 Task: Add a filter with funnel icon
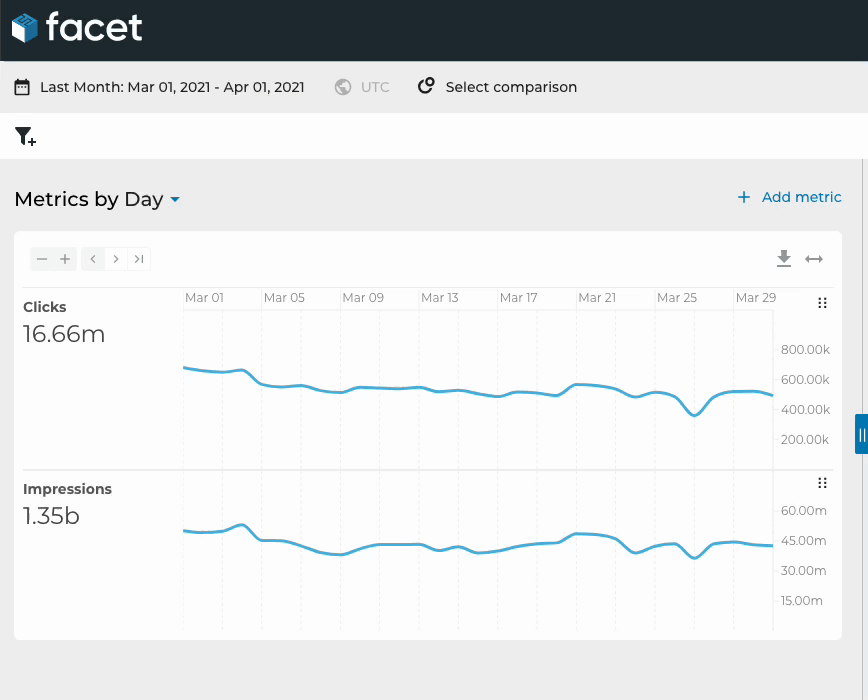[25, 136]
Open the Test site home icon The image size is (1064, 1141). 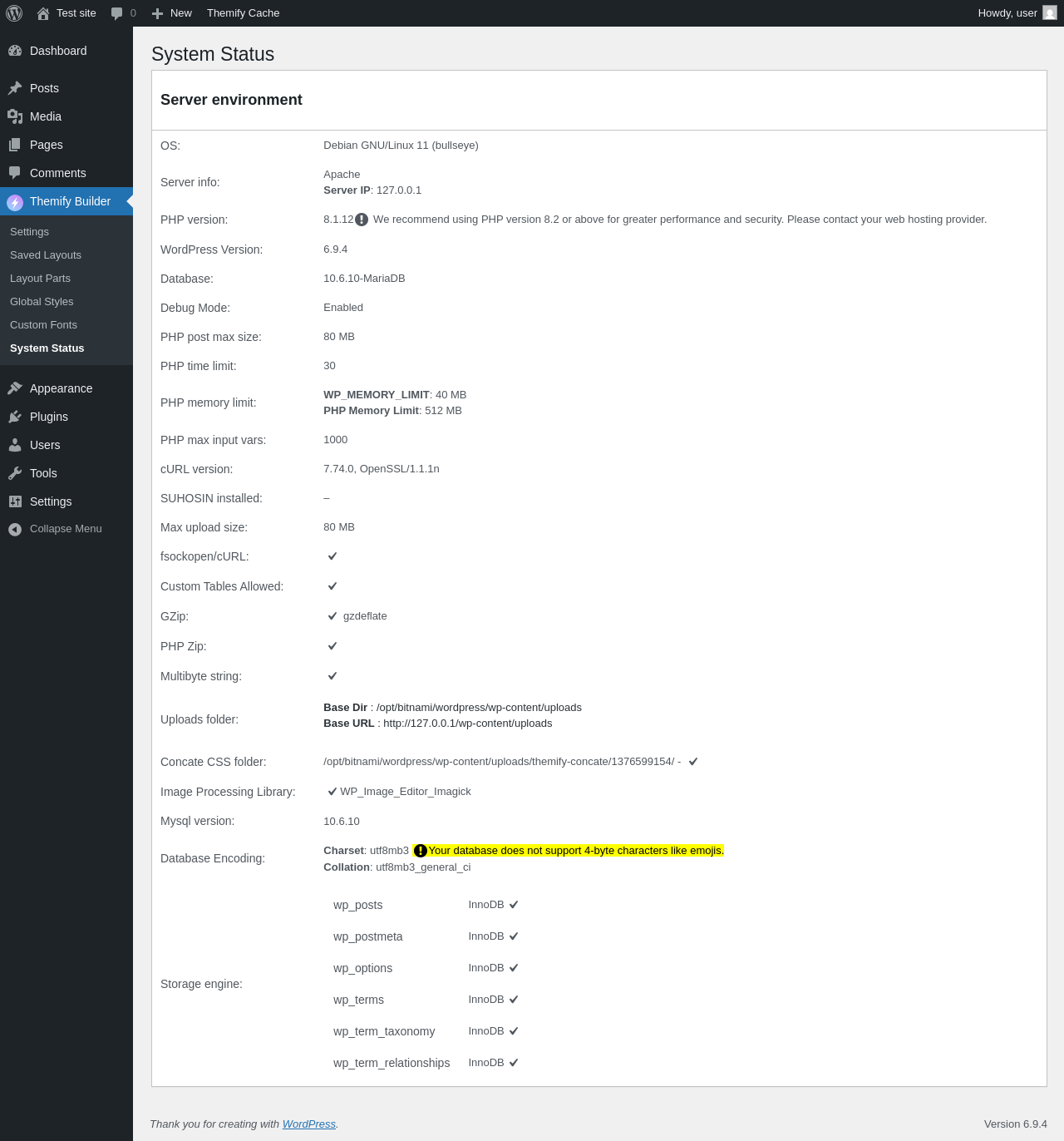[x=43, y=13]
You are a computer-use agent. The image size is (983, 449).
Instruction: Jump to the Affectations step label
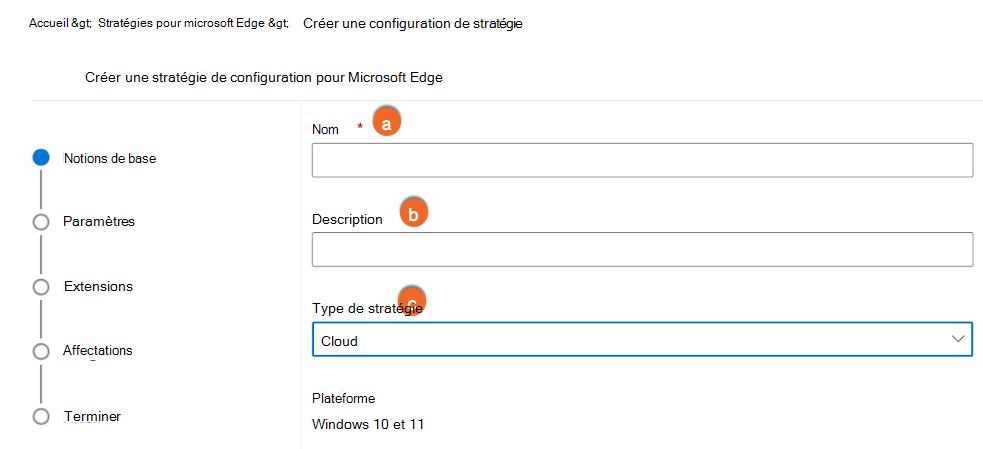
--------------------------------------------------
* [Problem]
Return the part of the records that opens with the line containing "You are a computer-use" and closes at the end of the records, copying each line verbatim and leaving the pictures out.

* [Output of the exercise]
You are a computer-use agent. The image size is (983, 449).
Instruction: Jump to the Affectations step label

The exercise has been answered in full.